Finally he says, "See? The grass. It is greener on our side.....". Then he and his wife drove us out of their way to Edinburgh and on the way bought us some fish and chips, all wrapped up in newspaper. Never let me give him a pound. 

Scotland is its own country. 100%. No fargin' doubt about it.


----------



## mergirl (Mar 24, 2009)

I am mean AND friendly!! lol. Glad you got bought some chips in paper..they are the best when you eat them at the seaside..actually here is a wee fact.
In Scotland, you are never more than 30 miles away from the sea!
Actually, its windy outside and the sea is hitting my window! A wee bit scary..
Also.. WHY are apples more effective than caffine at waking you up???? 
My gf gets pissed off at me cause i need to know everything or it anoys me!!!!


----------



## Uriel (Mar 24, 2009)

Spanky said:


> Then he and his wife drove us out of their way to Edinburgh and on the way bought us some fish and chips, all wrapped up in newspaper.



Years ago, I encountered (While a peddler...you know those guys who ask 'Wanna buy a watch, a calculator, only 5 dollars...) a Fish&Chips shop across the Bay (Richmond of Albany I think, North of Oakland).
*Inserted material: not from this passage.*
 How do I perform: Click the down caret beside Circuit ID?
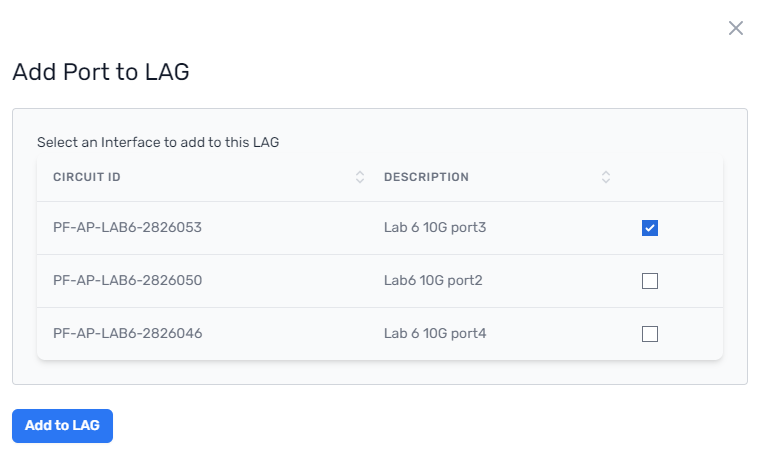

I stopped for lunch, had the fish&chips (Vinegar and some brownish sauce he called 'Chup Soos' ...Hehehe,Sorry.

He also said 'Don Ye Be Eskin fer Tarter Soos, I Ain'Got'None.' Not that I had asked...he did thumb at a bottle of ketchup, but looked disgusted that anyone would have used it.Those were the best fucking fish&chips...and we have a few decent places here in SF, all run by Ex-Pats, I think. I chatted with him a bit, he said he imported his vinegar from the UK, as he didn't trust anything else, and made his own brown sauce daily or something.
He also said (And this scared me...but made sense)

"Lad, Y'Know How I git Thet Flavor Inna Fish" I Been Here 17 Years, an I Donna Think I've Chenged the Oil In all thet Time...' with a toothy grin.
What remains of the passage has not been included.